Document segment »
This patch expandes function of idle slice timer.


Signed-off-by: Satoshi UCHIDA <[email protected]>

---
block/cfq-cgroup.c | 45 +++++++++++++++++++++++++++++++++++++++++++
block/cfq-iosched.c | 29 ++++++++++++++++++++++-----
include/linux/cfq-iosched.h | 3 ++
3 files changed, 71 insertions(+), 6 deletions(-)

diff --git a/block/cfq-cgroup.c b/block/cfq-cgroup.c
index f3e9f40..4938fa0 100644
--- a/block/cfq-cgroup.c
+++ b/block/cfq-cgroup.c
@@ -69,9 +69,16 @@ static inline struct cfq_cgroup *task_to_cfq_cgroup(struct task_struct *tsk)
/*
* Add device or cgroup data functions.
*/
+static void cfq_cgroup_idle_slice_timer(unsigned long data);
+
static void cfq_cgroup_init_driver_data_opt(struct cfq_driver_data *cfqdd,
struct cfq_data *cfqd)

Goal » Continue the CFQ idle slice timer patch from the point where it stops.

Data shown »
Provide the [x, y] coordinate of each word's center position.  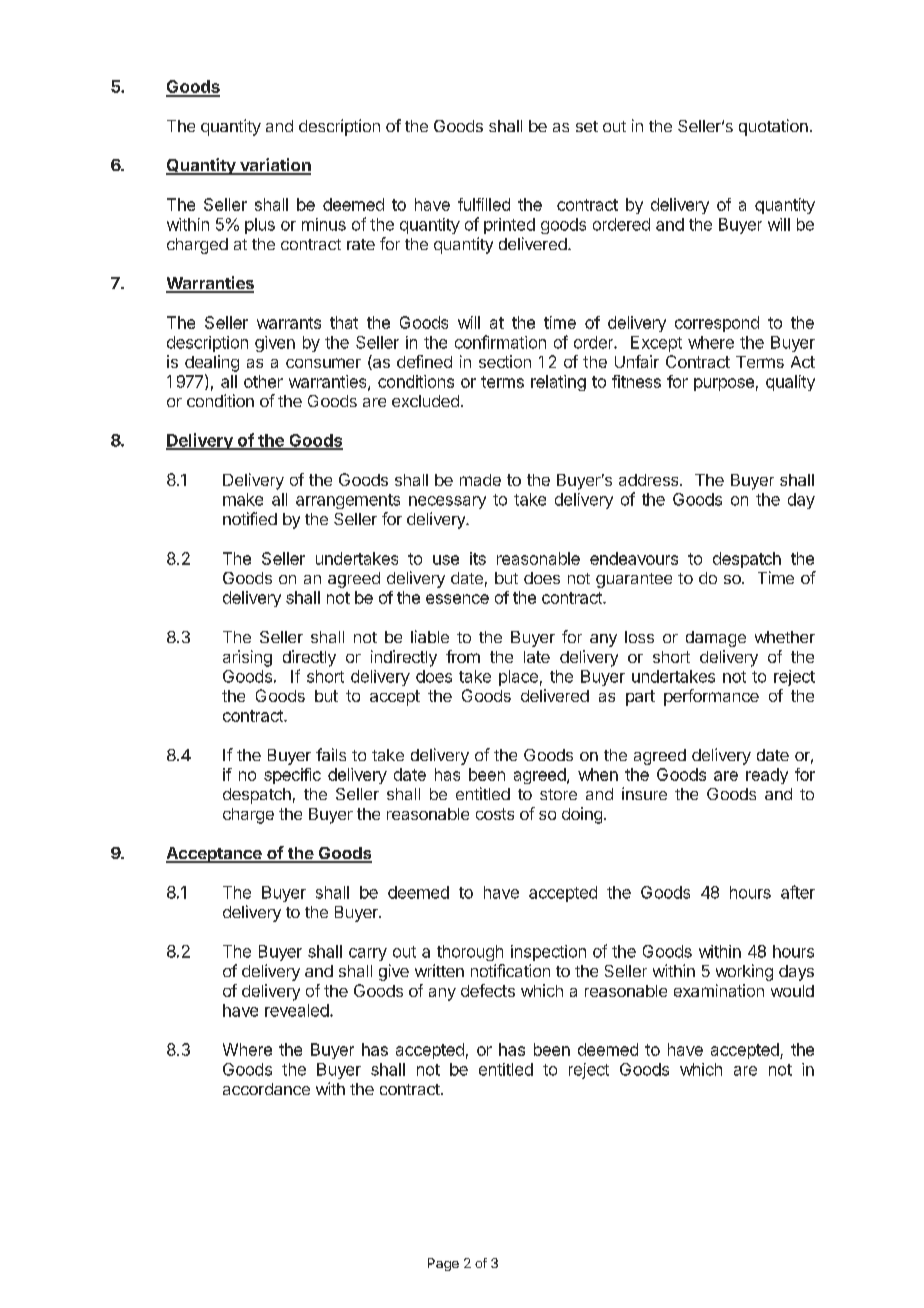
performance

Answer to this task »
{
+ cfqdd->elv_data = cfqd;
+
+ cfqdd->idle_slice_timer.function = cfq_cgroup_idle_slice_timer;
+ cfqdd->idle_slice_timer.data = (unsigned long) cfqdd;
+
cfqdd->sibling_tree = RB_ROOT;
cfqdd->siblings = 0;

@@ -623,6 +630,44 @@ static int cfq_cgroup_is_active_data(struct cfq_data *cfqd)


/*
+ * Timer running if the active_queue is currently idling inside its time slice
+ */
+static void cfq_cgroup_idle_slice_timer(unsigned long data)
+{
+ struct cfq_driver_data *cfqdd = (struct cfq_driver_data *) data;
+ struct cfq_data *cfqd;
+ int timed_out = 1;
+ unsigned long flags;
+
+ spin_lock_irqsave(cfqdd->queue->queue_lock, flags);
+
+ cfqd = cfqdd->active_data;
+ if (cfqd) {
+ timed_out = 0;
+
+ if (cfq_cgroup_slice_used(cfqd))
+ goto expire_cgroup;
+
+ if (!cfqdd->busy_data)
+ goto out_cont;
+
+ if (__cfq_idle_slice_timer(cfqd))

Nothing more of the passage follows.